Problem requirements = Determine the count of lines containing "account" in the entries below and return only that figure.
-------- Source material
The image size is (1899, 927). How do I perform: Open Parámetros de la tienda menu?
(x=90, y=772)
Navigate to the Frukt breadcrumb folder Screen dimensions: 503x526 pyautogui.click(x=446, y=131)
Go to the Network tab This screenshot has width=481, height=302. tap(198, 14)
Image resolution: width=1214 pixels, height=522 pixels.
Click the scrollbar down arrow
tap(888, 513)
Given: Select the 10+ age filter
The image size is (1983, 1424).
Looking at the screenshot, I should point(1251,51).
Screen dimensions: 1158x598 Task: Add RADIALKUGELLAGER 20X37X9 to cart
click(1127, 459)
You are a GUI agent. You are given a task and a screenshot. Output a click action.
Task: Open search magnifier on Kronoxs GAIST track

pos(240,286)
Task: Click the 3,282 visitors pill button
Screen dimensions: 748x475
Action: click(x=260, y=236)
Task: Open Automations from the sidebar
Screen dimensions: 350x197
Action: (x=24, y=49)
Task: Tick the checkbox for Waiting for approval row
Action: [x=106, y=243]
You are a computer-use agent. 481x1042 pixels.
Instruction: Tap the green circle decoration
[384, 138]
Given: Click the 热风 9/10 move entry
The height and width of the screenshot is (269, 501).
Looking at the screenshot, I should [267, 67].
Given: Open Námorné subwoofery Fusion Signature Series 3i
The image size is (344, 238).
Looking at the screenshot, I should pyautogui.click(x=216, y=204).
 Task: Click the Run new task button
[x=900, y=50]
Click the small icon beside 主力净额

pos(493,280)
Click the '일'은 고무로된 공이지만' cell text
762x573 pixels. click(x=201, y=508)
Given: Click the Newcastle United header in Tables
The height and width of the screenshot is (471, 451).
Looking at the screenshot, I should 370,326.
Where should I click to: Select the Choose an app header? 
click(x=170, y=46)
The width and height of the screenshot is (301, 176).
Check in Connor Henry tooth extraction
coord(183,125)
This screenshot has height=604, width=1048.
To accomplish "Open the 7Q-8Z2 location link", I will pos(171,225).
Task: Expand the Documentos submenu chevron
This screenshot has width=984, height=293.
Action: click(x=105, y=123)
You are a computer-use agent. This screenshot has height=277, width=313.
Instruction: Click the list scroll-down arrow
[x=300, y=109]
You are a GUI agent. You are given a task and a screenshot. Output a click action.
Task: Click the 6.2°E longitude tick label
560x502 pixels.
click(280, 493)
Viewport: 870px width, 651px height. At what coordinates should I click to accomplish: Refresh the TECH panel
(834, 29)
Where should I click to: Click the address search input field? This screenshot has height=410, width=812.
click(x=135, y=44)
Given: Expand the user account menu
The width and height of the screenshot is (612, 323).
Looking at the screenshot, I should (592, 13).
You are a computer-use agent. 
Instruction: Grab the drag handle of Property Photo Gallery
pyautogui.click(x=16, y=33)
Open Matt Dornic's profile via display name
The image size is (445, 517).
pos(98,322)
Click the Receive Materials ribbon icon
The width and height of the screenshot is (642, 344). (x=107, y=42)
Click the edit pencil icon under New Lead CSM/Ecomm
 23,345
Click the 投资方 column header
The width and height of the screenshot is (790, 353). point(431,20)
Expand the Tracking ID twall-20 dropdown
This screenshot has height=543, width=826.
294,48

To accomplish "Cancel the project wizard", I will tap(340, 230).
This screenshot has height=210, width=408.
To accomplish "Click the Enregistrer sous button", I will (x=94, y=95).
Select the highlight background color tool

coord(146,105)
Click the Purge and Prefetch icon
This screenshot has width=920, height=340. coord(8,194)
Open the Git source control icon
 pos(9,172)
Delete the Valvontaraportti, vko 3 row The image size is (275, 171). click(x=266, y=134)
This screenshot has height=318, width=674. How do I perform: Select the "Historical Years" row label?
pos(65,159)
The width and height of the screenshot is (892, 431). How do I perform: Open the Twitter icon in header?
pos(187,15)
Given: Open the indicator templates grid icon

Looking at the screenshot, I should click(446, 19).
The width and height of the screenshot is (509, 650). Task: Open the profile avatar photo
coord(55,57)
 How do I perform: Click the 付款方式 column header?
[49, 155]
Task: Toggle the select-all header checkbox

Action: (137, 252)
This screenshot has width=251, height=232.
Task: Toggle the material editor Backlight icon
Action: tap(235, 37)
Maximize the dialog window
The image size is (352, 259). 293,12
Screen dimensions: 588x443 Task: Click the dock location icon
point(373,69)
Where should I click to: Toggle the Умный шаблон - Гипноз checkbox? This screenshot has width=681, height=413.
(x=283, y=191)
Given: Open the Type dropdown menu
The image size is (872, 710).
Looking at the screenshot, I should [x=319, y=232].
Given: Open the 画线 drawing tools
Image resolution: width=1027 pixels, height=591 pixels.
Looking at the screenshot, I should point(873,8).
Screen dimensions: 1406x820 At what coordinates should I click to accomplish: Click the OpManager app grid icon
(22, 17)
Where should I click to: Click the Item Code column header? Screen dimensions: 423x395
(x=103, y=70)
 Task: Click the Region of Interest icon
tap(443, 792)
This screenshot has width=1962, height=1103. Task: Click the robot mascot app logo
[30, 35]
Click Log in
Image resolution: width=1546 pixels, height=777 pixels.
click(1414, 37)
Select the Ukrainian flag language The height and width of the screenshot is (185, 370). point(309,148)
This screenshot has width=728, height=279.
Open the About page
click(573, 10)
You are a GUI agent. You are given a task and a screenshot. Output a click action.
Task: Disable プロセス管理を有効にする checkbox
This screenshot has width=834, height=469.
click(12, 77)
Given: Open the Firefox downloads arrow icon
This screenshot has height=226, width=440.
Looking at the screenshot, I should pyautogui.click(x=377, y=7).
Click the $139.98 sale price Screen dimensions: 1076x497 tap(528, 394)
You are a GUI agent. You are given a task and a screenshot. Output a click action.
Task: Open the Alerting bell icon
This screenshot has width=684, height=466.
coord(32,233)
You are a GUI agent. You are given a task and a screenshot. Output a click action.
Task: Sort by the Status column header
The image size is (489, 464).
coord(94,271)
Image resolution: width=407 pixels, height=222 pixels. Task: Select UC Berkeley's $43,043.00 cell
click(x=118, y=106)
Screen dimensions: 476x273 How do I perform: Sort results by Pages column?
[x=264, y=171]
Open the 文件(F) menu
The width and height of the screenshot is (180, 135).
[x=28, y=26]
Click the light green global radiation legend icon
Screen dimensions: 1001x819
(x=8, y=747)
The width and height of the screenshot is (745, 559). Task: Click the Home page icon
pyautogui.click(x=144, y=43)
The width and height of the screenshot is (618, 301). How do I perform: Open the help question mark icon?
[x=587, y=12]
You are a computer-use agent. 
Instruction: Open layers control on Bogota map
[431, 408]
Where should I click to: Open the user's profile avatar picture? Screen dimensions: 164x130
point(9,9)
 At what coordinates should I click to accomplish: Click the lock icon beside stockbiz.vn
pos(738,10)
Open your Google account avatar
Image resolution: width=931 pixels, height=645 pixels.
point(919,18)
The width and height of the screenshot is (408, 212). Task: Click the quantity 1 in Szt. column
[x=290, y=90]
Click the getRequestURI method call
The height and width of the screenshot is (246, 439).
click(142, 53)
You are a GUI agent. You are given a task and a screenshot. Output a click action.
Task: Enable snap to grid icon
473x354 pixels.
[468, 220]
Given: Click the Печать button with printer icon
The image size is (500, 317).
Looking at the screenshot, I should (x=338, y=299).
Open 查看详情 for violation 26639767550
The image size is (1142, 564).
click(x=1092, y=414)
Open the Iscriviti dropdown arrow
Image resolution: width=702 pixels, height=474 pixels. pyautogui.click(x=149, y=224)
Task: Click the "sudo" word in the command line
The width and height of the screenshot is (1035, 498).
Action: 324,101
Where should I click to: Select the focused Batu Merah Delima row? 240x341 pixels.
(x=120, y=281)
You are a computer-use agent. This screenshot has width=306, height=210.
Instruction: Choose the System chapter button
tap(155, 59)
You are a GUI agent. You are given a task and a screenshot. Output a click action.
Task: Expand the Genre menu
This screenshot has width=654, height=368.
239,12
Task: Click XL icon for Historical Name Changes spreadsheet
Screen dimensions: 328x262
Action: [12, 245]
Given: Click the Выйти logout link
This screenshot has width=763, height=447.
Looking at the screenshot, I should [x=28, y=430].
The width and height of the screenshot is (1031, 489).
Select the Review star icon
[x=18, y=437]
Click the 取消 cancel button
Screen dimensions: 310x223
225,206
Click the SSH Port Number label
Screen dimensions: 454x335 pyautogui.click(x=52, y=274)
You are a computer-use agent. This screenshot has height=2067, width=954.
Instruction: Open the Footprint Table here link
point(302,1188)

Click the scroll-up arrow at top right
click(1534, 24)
----------------
Exercise solution = 2